Assigned task 1: The doula services text says doulas and community-based organizations will be able to enroll as Medi-Cal providers. What will enrolling allow them to do?
Assigned task 2: Transcribe the doula enrollment text word for word, starting at "As the launch" and ending at "back in September.".

Provided text:
________________________

As the launch of the doula services benefit draws closer, doulas and community-based organizations will be able to submit their applications to enroll as Medi-Cal providers, allowing them to formally bill for their services and support families with Medi-Cal. The majority of covered populations in California are served through Medi-Cal managed care plans, noted René Mollow, Deputy Director of Health Care Benefits & Eligibility, in an interview back in September.
Doulas will need required documents and/or attestations and will have to obtain a National Provider Identifier (NPI).
Qualifications for enrollment
Qualifications for enrollment for all doulas include: a copy of state-issued identification that demonstrates that doula is at least 18 years old; Adult CPR certification of completion by American Red Cross or American Heart Association; Infant CPR certification of completion by American Red Cross or American Heart Association; and certificate of completion or attestation of Health Insurance Portability and Accountability Act (HIPAA) Training.

________________________

Stored data entries:
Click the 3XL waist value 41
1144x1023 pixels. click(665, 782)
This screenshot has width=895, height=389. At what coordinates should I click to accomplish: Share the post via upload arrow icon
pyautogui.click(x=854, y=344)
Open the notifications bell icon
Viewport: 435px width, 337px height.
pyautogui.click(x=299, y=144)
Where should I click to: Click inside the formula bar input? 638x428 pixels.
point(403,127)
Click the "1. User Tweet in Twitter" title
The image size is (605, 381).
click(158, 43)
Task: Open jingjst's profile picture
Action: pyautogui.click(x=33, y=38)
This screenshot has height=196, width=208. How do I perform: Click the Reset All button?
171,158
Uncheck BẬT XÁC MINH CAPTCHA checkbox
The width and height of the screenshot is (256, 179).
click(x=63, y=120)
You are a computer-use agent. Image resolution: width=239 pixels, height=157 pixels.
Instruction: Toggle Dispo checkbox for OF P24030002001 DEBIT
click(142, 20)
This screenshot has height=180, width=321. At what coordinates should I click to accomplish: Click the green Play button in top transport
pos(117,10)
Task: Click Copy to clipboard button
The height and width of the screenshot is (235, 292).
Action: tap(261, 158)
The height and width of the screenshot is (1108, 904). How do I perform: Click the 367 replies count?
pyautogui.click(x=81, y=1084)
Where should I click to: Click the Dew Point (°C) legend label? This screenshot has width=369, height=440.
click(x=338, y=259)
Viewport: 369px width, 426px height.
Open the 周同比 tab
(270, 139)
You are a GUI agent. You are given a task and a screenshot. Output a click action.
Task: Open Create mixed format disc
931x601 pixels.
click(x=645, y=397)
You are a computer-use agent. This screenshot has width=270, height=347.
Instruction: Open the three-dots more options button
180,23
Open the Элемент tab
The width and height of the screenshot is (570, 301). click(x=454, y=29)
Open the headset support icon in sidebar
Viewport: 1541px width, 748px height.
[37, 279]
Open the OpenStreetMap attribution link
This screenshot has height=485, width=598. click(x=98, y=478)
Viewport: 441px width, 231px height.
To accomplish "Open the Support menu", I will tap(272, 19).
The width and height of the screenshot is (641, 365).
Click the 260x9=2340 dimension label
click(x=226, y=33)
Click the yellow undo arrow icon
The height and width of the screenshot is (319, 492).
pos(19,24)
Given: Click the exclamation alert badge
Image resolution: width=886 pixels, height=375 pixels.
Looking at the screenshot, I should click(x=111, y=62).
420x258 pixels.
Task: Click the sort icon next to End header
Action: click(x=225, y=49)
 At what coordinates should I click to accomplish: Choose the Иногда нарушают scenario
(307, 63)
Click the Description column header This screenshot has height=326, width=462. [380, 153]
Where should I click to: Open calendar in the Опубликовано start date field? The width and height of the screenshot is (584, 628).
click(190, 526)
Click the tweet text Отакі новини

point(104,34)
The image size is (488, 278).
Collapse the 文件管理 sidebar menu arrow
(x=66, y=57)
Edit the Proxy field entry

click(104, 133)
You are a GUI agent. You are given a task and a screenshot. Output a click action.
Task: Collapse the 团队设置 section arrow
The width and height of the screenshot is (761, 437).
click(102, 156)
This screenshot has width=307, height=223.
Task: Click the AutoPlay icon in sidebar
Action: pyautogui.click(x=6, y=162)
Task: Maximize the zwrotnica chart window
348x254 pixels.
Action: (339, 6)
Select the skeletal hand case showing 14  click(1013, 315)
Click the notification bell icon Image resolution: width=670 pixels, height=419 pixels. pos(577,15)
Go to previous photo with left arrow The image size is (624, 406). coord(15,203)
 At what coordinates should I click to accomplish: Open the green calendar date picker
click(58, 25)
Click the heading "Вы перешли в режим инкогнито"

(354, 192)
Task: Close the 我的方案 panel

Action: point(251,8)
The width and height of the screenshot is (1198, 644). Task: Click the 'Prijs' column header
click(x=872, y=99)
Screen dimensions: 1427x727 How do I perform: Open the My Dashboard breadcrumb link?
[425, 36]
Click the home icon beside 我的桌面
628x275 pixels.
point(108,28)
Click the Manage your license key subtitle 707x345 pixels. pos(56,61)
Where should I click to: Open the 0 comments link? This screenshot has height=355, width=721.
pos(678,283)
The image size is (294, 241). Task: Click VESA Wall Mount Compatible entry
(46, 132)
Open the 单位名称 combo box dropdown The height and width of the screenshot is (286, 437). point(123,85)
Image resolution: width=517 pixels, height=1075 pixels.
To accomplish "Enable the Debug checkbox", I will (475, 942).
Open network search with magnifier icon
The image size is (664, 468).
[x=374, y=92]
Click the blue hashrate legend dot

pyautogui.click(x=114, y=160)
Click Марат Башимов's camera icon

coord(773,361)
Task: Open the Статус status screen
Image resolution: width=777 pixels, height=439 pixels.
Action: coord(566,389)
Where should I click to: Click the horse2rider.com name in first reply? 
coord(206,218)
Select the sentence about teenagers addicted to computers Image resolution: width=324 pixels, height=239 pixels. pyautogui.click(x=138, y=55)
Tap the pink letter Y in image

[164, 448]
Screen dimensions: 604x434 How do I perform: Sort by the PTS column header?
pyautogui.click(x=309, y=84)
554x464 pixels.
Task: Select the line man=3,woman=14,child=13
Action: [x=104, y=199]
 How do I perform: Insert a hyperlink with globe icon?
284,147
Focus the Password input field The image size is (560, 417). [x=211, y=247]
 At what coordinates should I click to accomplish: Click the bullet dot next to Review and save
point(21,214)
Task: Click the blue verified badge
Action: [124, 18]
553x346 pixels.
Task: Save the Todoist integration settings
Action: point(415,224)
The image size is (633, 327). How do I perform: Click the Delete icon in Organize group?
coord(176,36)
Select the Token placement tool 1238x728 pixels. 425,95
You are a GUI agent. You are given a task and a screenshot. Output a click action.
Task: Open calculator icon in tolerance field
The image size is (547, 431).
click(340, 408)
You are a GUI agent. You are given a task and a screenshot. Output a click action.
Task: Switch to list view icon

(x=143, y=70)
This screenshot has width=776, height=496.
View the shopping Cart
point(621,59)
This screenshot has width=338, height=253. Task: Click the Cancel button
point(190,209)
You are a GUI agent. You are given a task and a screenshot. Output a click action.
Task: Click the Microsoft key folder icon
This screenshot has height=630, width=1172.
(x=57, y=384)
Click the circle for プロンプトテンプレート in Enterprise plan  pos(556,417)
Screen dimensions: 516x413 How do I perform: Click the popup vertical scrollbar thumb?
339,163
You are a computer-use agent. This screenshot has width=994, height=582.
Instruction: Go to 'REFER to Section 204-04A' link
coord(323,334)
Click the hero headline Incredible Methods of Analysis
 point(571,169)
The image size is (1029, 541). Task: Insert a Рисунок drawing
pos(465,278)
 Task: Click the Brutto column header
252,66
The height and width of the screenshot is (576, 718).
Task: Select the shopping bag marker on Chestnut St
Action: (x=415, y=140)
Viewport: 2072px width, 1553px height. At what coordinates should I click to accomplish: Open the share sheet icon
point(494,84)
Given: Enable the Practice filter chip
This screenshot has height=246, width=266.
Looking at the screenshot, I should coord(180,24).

________________________

Answer box 1: Enrolling as Medi-Cal providers will allow doulas and community-based organizations to formally bill for their services and to support families with Medi-Cal.

Answer box 2:
As the launch of the doula services benefit draws closer, doulas and community-based organizations will be able to submit their applications to enroll as Medi-Cal providers, allowing them to formally bill for their services and support families with Medi-Cal. The majority of covered populations in California are served through Medi-Cal managed care plans, noted René Mollow, Deputy Director of Health Care Benefits & Eligibility, in an interview back in September.